Bahkan Muhammad sendiri belum menyadari sebenarnya apa yang telah terjadi. Peristiwa apakah yang sedemikian mengguncang jiwa. Namun nalurinya yang tajam membuat khadijah lekas mengambil kesimpulan tepat,” ini pastilah kabar gembira..” hingga ia berinisiatif membawa suami pada Waraqah bin Naufal. Maka tenanglah gejolak hebat tadi dihati suami. Sang ahli kitab mengabarkan pengangkatan dirinya sebagai utusan mulia.
Khadijah melakukan tiga hal terpenting pada malam bersejarah tersebut. Pertama, patuh tanpa banyak tanya dengan langsung menyelimuti suami. Muhammad datang sudah dalam kondisi menggigil ketakutan. Saat demikian.yang dibutuhkannya bukan berondongan pertanyaan melainkan kehangatan dan perhatian.

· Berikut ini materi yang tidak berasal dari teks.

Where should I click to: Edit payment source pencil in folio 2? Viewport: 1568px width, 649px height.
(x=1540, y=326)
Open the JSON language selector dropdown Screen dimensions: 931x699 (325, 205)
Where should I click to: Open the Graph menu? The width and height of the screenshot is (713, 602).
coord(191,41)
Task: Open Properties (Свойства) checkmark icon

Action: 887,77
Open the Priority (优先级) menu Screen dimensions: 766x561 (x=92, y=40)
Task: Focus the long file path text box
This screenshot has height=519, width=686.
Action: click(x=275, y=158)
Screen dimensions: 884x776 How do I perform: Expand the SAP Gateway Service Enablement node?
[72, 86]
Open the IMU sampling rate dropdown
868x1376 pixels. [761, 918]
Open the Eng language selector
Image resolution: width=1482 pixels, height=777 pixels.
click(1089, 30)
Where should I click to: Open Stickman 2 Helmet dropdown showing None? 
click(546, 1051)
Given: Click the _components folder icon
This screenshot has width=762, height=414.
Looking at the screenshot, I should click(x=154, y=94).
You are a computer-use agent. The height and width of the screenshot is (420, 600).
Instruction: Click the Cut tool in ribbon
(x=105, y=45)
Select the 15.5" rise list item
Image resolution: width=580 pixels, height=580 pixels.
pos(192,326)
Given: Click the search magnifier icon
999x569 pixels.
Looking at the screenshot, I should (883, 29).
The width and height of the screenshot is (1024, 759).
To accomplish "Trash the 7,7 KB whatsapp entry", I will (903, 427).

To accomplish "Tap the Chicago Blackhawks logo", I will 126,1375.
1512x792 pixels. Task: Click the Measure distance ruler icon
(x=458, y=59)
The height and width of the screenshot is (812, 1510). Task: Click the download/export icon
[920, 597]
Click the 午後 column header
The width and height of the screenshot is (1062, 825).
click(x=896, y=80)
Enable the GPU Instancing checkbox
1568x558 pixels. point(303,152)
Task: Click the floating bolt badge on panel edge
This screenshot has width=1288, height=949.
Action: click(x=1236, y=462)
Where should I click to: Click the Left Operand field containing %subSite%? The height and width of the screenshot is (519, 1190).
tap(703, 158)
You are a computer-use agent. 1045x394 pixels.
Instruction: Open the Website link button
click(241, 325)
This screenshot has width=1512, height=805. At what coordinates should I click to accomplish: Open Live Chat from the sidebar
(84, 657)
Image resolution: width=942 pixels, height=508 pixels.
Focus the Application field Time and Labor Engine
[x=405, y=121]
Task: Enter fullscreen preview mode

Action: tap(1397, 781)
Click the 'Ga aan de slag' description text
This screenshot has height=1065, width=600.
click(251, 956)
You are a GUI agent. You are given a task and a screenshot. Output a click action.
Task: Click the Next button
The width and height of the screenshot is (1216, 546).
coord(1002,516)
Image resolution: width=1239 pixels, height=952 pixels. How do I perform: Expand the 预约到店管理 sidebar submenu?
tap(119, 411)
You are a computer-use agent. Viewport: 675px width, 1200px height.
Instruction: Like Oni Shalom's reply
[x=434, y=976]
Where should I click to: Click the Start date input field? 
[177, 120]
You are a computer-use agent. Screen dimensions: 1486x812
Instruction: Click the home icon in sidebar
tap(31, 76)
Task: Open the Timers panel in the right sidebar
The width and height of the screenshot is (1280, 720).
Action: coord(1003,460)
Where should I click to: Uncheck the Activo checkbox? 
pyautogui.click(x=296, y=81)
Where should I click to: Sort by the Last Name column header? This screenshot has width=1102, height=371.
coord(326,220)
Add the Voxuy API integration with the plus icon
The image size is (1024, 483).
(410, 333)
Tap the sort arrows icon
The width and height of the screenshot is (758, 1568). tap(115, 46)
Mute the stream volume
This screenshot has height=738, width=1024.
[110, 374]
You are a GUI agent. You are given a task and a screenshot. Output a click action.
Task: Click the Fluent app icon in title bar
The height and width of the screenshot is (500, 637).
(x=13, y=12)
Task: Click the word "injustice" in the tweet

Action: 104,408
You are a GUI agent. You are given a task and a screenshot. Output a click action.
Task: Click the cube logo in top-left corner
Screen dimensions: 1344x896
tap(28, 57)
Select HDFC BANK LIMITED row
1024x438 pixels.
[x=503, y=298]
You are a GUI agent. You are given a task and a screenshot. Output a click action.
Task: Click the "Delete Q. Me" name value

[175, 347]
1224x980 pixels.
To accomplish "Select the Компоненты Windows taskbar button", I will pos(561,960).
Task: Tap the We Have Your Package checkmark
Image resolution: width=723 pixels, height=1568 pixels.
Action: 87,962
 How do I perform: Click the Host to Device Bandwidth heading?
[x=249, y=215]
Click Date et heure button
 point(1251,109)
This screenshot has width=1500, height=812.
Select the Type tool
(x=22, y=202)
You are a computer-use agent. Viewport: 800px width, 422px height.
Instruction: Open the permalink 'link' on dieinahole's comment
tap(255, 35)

Mengapa Muhammad tak menyelimuti diri sendiri ? apakah tubuhnya sangat lemah saking takutnya ? tapi bukankah ia sanggup lari demikian jauh dari gua menuju rumah ? mengapa harus minta tolong kepada istri ?
Tentu saja Muhammad bisa menarik selimut dengan tangannya sendiri, namun ia membutuhkan seseorang yang mengepakkan sayap kasih. Belahan cinta yang membagikan rasa terlindungi serta kenyamanan. Sesungguhnya minta diselimuti sama dengan minta perlindungan kasih. Istrilah manusia pertama dan utama yang mengerti kondisi kejiwaan suami.
Kedua, kelabilan jiwa suami segera dikokohkan nya kembali. Secara terus terang Muhammad mengaku sangat ketakutan. Suatu hal yang jarang dilakukan bagi kebanyakan laki laki yang berat digengsi, terutama dihadapan istri.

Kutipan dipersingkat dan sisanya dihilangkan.